Stored records:
# # # # #

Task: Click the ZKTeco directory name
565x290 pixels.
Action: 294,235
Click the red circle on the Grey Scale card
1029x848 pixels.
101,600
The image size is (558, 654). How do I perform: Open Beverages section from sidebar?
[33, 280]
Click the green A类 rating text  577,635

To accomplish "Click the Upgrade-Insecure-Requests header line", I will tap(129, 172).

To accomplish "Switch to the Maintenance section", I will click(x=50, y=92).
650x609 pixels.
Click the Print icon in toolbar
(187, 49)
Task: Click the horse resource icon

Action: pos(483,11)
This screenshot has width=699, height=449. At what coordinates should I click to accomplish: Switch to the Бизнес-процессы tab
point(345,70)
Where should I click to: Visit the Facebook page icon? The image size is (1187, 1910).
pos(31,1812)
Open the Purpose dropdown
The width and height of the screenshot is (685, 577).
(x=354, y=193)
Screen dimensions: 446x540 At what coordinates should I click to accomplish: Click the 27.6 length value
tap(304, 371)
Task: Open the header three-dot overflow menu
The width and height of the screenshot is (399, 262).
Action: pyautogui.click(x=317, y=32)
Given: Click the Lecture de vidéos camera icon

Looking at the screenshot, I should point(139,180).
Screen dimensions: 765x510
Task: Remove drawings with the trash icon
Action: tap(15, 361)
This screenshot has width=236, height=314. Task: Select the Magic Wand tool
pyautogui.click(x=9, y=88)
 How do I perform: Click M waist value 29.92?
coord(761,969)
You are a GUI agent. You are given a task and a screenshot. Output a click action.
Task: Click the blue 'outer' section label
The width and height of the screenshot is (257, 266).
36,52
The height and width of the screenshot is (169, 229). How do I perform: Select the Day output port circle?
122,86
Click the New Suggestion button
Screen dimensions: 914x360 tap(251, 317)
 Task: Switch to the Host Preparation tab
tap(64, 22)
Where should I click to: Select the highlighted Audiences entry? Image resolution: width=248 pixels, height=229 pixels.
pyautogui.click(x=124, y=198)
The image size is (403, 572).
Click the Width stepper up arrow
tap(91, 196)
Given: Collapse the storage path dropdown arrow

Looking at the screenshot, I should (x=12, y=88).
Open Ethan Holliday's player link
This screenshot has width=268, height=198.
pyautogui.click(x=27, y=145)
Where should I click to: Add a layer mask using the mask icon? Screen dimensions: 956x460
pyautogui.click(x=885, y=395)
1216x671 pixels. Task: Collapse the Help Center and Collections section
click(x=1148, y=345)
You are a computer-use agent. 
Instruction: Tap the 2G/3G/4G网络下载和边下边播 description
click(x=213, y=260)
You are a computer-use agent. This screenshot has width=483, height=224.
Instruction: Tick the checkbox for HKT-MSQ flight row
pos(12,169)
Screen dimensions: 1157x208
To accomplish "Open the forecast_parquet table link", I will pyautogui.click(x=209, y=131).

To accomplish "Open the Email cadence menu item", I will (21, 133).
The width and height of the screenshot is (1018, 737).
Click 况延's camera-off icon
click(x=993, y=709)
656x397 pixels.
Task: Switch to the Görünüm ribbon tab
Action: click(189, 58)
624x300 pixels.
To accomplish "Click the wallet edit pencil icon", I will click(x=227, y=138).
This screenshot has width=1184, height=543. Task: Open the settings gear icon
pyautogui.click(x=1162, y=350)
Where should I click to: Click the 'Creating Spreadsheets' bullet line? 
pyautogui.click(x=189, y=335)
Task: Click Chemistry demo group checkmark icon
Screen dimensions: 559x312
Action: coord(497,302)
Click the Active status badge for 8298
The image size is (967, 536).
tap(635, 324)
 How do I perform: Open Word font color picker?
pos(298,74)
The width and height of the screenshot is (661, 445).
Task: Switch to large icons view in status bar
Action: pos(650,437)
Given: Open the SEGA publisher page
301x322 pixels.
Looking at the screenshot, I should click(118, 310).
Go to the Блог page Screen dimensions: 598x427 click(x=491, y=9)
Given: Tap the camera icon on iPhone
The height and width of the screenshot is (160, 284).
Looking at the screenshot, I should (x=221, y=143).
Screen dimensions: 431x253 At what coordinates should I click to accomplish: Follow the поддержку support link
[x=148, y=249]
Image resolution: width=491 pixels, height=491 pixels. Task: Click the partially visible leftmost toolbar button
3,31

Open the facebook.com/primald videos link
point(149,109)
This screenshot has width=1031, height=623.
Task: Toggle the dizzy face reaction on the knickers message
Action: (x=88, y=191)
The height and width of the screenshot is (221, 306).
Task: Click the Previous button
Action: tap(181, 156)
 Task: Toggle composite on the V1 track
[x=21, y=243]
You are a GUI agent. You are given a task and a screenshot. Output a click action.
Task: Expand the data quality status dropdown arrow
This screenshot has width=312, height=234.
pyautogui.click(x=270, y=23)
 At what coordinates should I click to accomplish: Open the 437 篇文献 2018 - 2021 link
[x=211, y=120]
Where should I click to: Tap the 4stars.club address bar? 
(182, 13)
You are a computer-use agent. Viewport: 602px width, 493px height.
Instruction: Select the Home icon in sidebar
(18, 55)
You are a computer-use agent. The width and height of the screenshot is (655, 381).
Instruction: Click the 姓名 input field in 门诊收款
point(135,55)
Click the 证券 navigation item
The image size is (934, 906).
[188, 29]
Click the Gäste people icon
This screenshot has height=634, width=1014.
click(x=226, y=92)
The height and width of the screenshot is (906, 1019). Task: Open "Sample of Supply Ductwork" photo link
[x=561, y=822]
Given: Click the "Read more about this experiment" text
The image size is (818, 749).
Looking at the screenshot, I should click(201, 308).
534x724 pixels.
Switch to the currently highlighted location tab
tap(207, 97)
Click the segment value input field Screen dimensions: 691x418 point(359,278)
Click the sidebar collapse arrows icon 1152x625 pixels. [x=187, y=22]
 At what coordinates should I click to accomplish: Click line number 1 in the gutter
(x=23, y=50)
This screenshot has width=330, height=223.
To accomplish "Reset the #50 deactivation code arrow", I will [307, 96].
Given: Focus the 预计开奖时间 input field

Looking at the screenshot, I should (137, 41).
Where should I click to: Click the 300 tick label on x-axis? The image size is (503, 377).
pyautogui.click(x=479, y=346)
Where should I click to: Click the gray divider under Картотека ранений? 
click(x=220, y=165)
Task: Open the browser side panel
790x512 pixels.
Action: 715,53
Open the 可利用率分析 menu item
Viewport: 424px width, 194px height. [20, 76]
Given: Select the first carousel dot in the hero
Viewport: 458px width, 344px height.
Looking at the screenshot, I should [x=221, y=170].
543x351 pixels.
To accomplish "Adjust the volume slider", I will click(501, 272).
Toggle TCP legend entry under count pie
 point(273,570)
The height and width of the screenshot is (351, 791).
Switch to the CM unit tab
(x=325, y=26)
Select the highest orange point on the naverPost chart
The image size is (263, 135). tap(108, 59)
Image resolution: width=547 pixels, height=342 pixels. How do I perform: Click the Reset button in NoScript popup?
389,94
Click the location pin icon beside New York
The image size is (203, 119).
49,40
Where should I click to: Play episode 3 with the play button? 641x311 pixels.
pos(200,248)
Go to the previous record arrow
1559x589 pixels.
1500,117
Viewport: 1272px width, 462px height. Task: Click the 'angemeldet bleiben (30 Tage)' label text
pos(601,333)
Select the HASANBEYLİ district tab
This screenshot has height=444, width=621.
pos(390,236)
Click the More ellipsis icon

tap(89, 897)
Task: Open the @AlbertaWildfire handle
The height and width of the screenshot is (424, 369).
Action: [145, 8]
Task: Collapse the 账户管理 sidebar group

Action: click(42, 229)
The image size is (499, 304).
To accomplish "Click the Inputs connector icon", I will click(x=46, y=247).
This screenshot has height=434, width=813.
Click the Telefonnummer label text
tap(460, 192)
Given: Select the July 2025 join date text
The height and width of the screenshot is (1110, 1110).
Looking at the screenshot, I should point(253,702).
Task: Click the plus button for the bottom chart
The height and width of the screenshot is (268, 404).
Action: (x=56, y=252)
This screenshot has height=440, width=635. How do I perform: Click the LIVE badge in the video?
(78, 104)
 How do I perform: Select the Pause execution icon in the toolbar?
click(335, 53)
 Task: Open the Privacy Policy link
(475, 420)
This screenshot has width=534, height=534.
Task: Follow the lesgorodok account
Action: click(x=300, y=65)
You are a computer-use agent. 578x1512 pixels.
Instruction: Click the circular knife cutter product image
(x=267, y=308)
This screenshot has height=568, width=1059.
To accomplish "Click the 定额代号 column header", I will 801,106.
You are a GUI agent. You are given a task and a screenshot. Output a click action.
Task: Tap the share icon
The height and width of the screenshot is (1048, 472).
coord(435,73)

# # # # #

What to produce — Your answer must be the lines from the first line of the entries above through the line that contains "650x609 pixels.", written out exactly.

Exercise output —
Task: Click the ZKTeco directory name
565x290 pixels.
Action: 294,235
Click the red circle on the Grey Scale card
1029x848 pixels.
101,600
The image size is (558, 654). How do I perform: Open Beverages section from sidebar?
[33, 280]
Click the green A类 rating text  577,635

To accomplish "Click the Upgrade-Insecure-Requests header line", I will tap(129, 172).

To accomplish "Switch to the Maintenance section", I will click(x=50, y=92).
650x609 pixels.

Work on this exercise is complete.